:: Data supplied

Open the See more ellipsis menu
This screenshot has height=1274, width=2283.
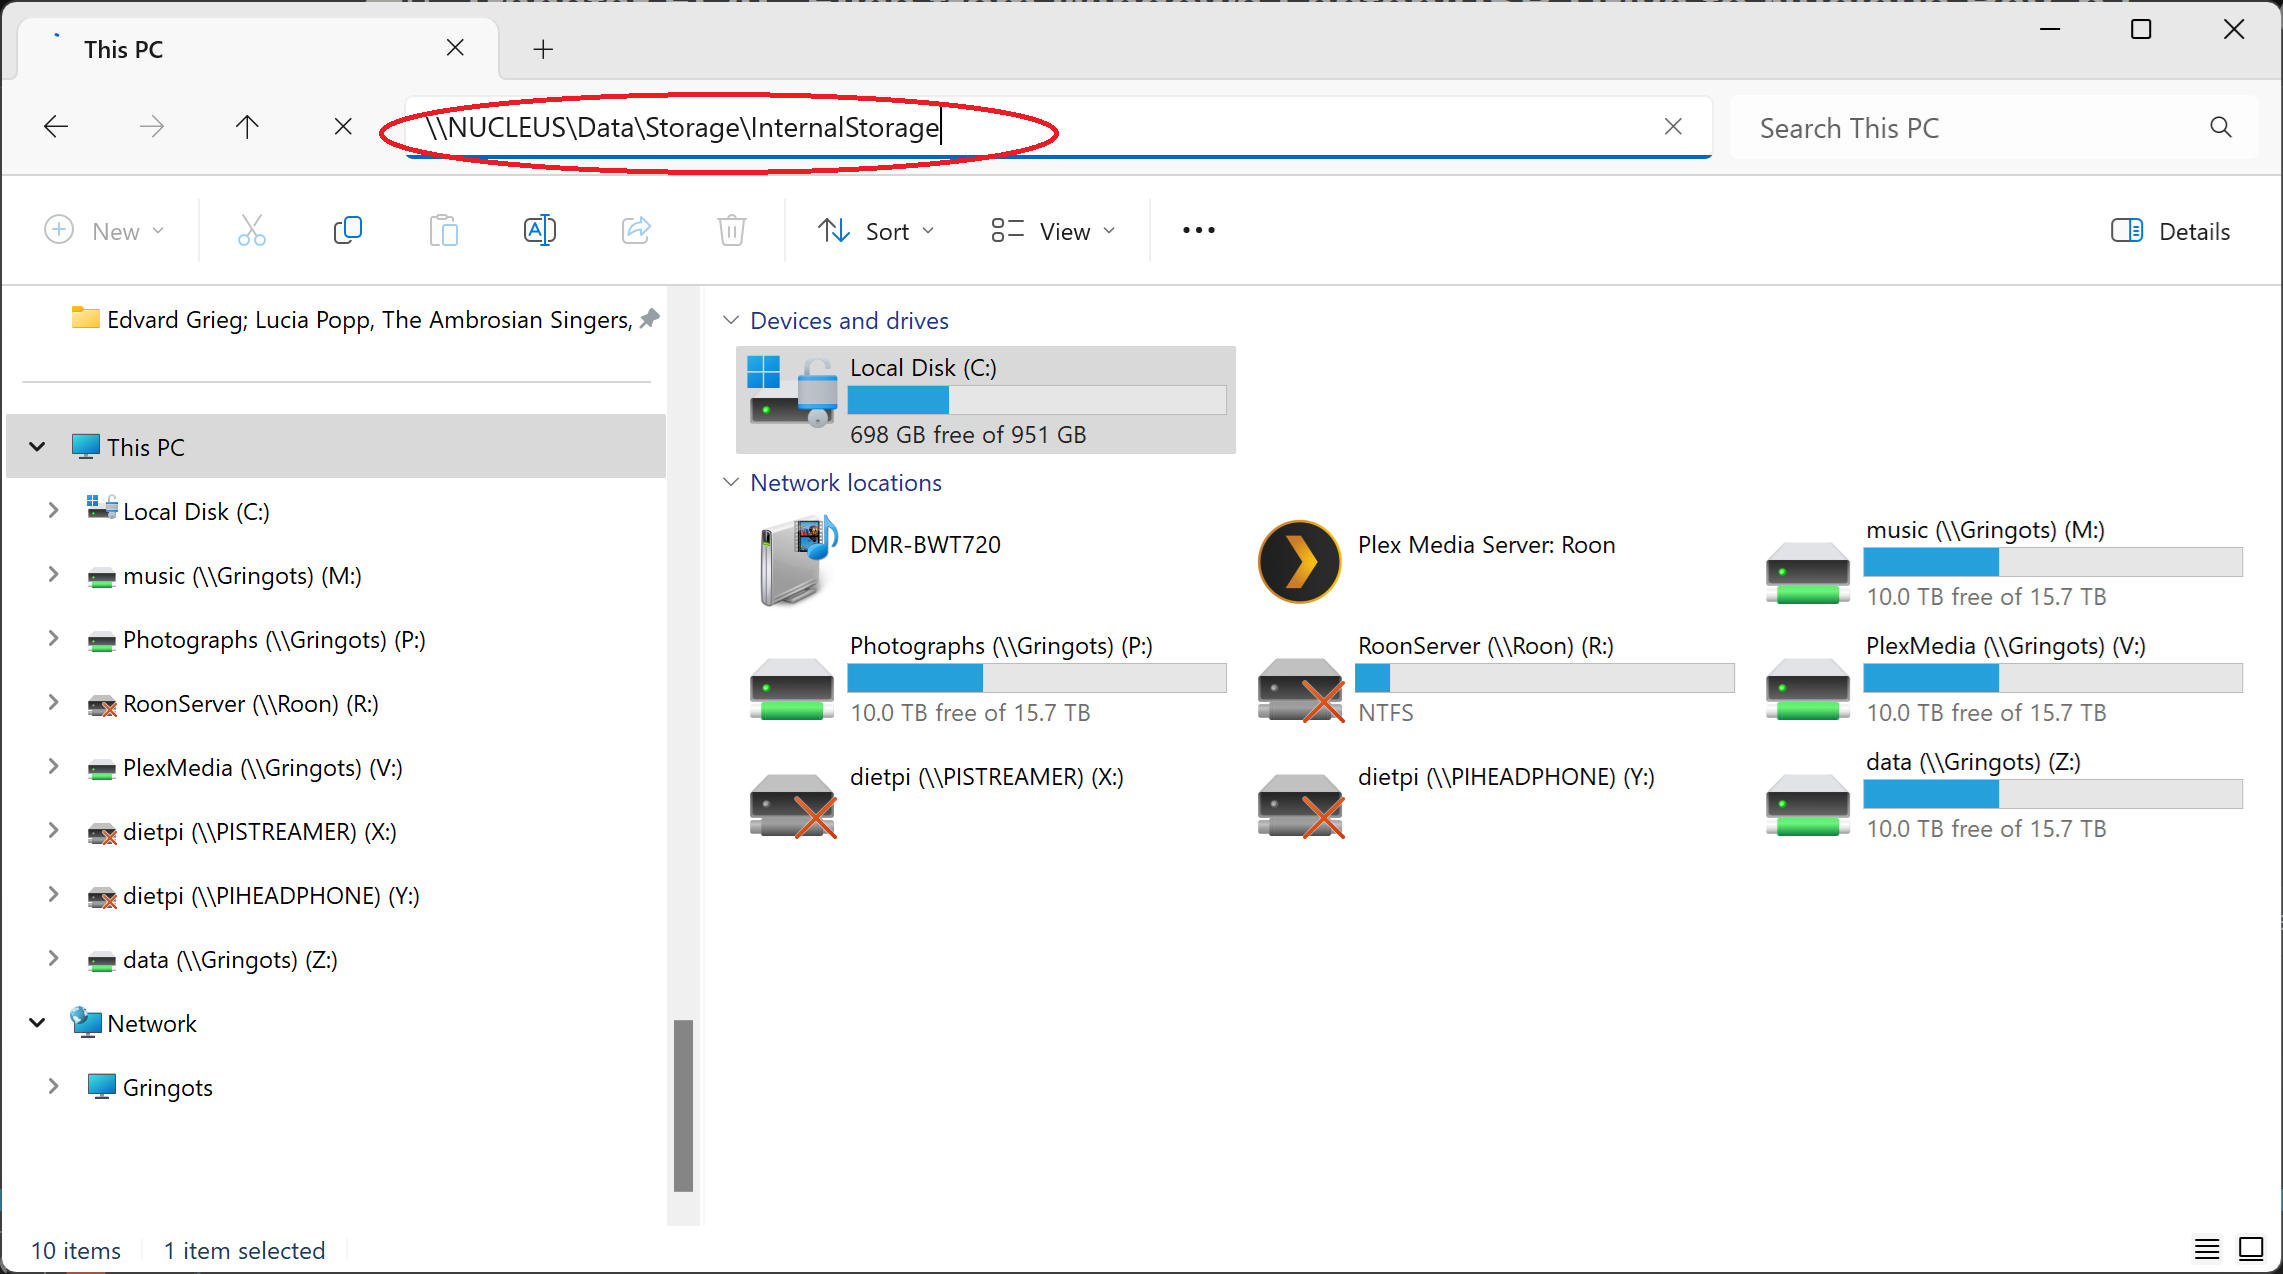(x=1198, y=231)
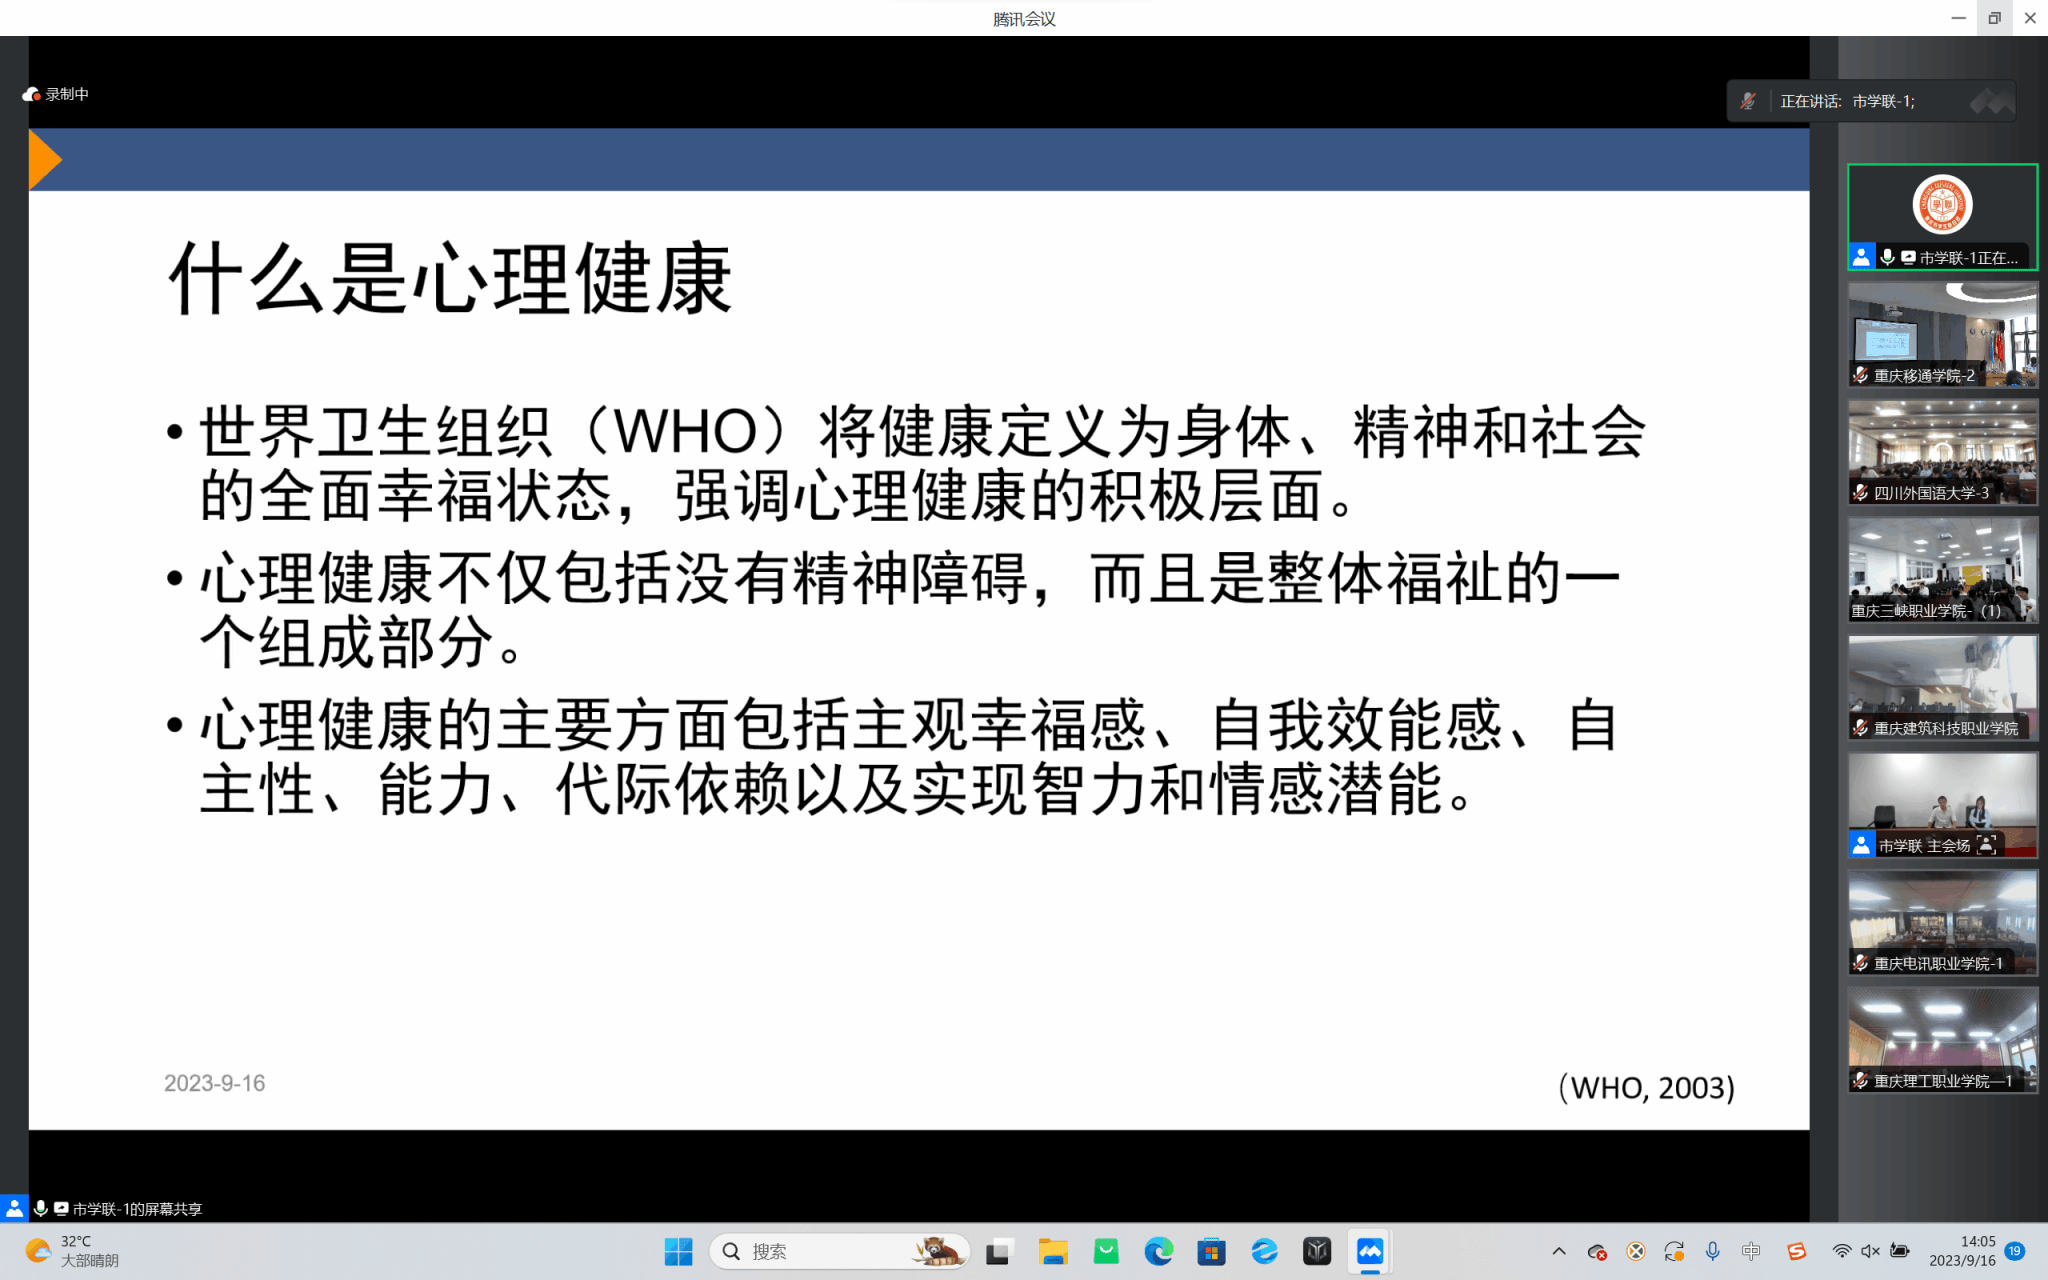Screen dimensions: 2048x1280
Task: Toggle the muted volume speaker tray icon
Action: [1870, 1251]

::::

Set the pictures aside and reproduce the data above exactly.

## Result
Open the See more ellipsis menu
This screenshot has height=1274, width=2283.
(x=1198, y=231)
Screen dimensions: 2048x1280
Task: Toggle the muted volume speaker tray icon
Action: [1870, 1251]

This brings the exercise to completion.